TRY IT:
The response must be made up of the lines in the entries below that contain "agent".

RECORDS PROVIDED:
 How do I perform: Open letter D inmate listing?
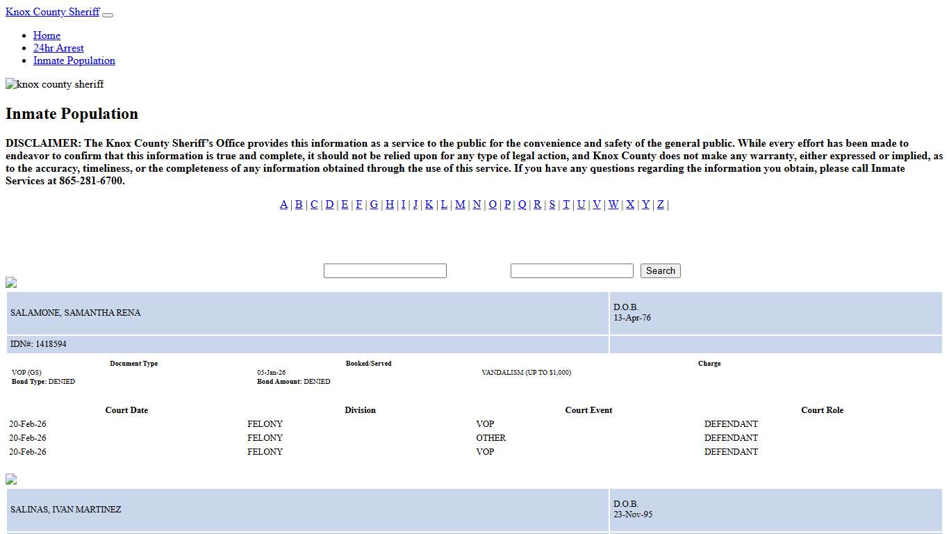(329, 204)
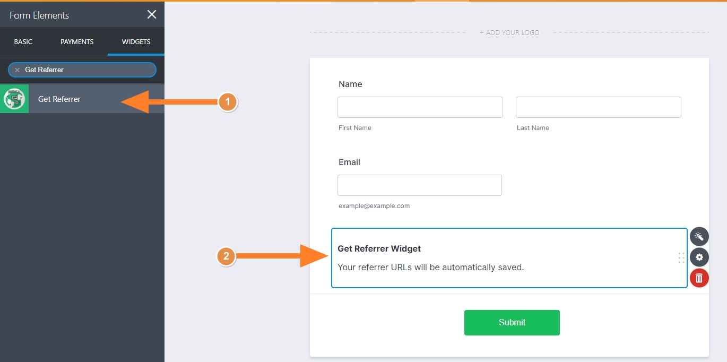Screen dimensions: 727x362
Task: Open widget settings gear icon
Action: pos(699,257)
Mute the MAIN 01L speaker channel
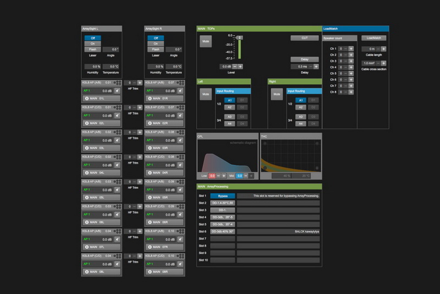Screen dimensions: 440x294 117,91
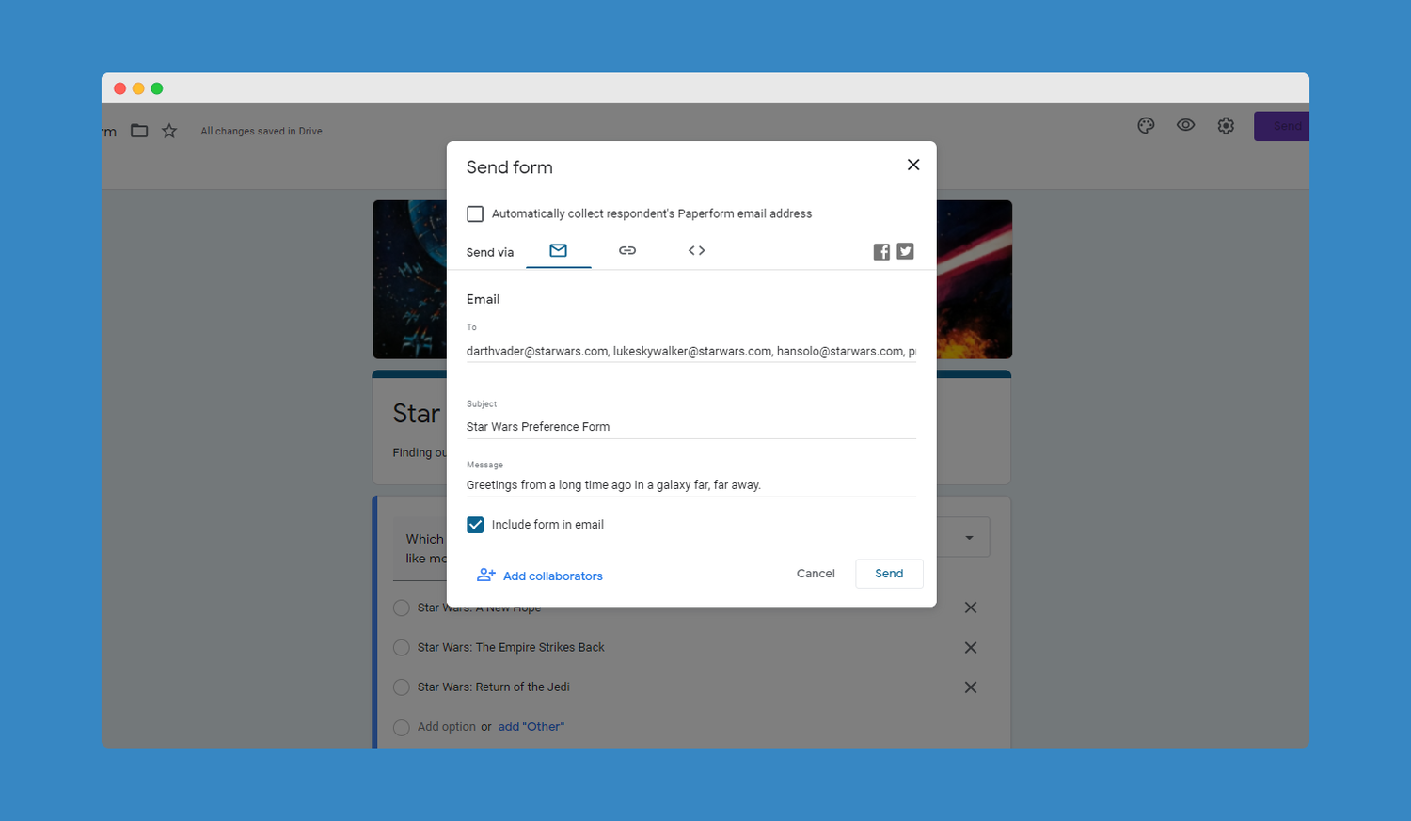1411x821 pixels.
Task: Open the embed HTML tab
Action: [696, 251]
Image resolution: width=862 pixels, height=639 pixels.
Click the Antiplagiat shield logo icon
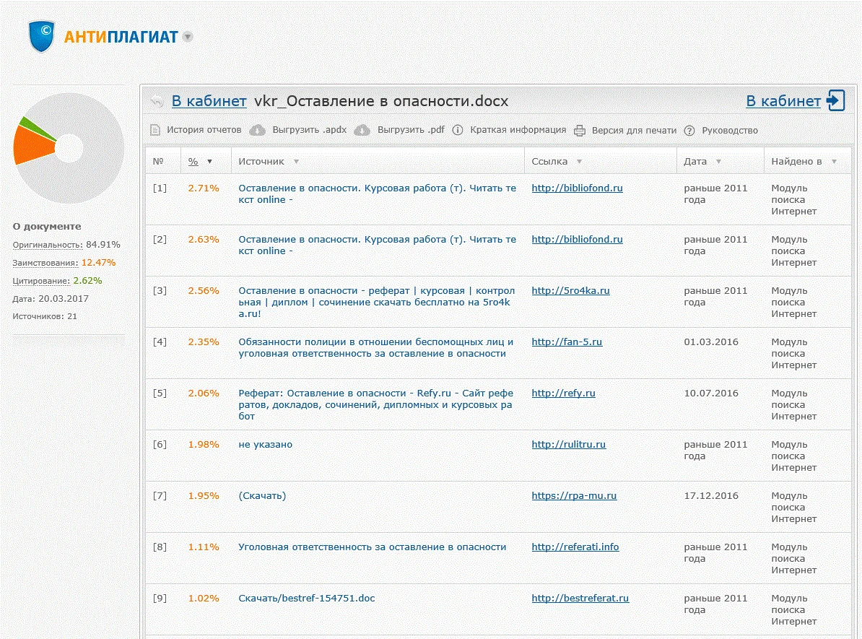[42, 36]
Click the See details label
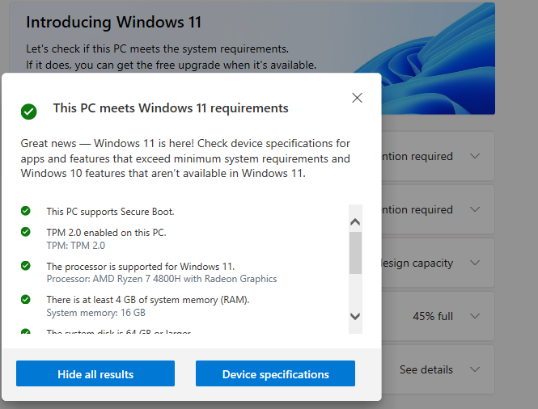Viewport: 538px width, 409px height. click(x=426, y=369)
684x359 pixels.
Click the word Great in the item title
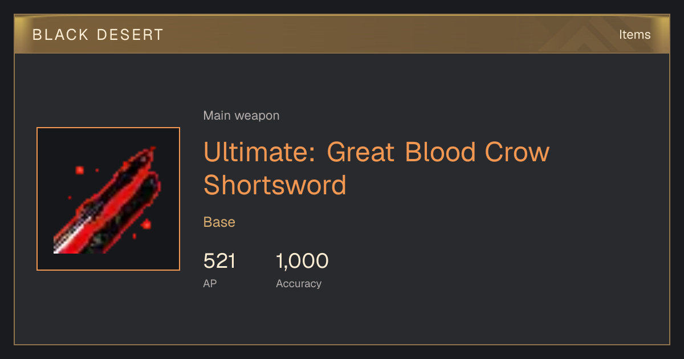361,152
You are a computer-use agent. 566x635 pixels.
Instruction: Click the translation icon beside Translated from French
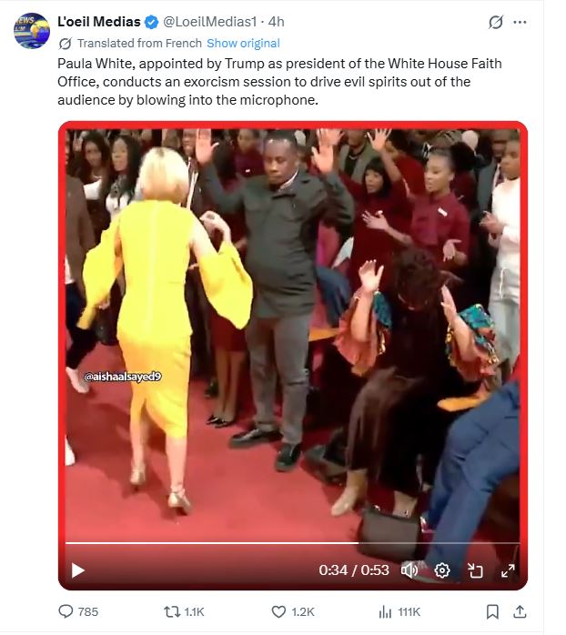click(65, 44)
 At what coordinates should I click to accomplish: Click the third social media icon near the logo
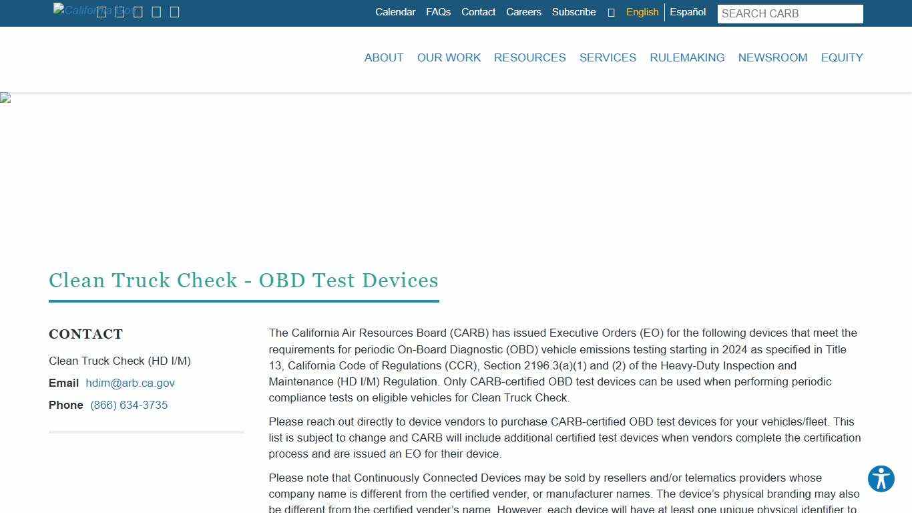[138, 11]
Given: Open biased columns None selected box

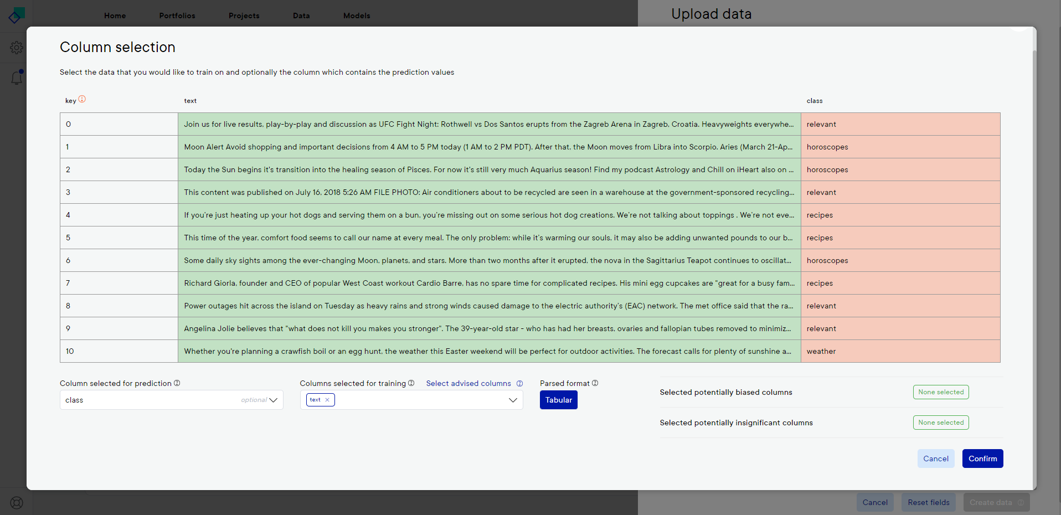Looking at the screenshot, I should 940,392.
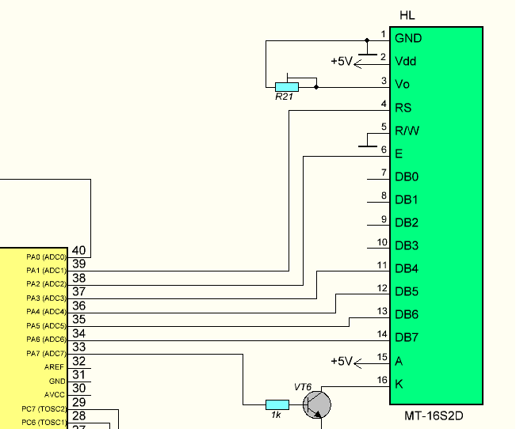The width and height of the screenshot is (516, 429).
Task: Select the PA7 (ADC7) microcontroller pin
Action: 46,353

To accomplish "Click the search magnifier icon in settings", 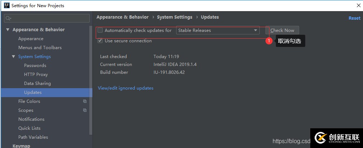I will coord(8,18).
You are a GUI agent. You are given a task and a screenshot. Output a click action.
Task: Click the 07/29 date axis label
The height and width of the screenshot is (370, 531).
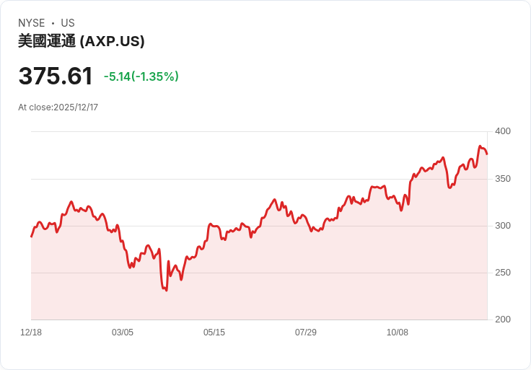306,332
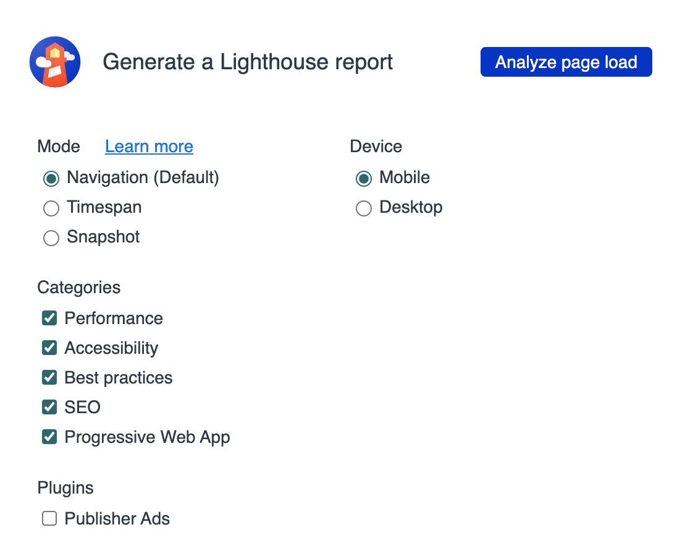Screen dimensions: 677x548
Task: Disable the Progressive Web App category
Action: [49, 437]
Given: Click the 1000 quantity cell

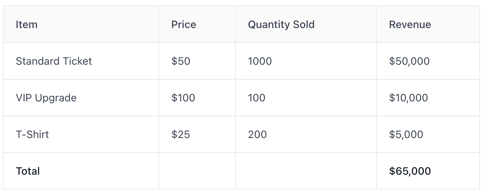Looking at the screenshot, I should [x=260, y=61].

TASK RESULT:
You are a computer-use agent. 566x635 pixels.
You are a GUI agent. You are given a task and a screenshot. Output a click action.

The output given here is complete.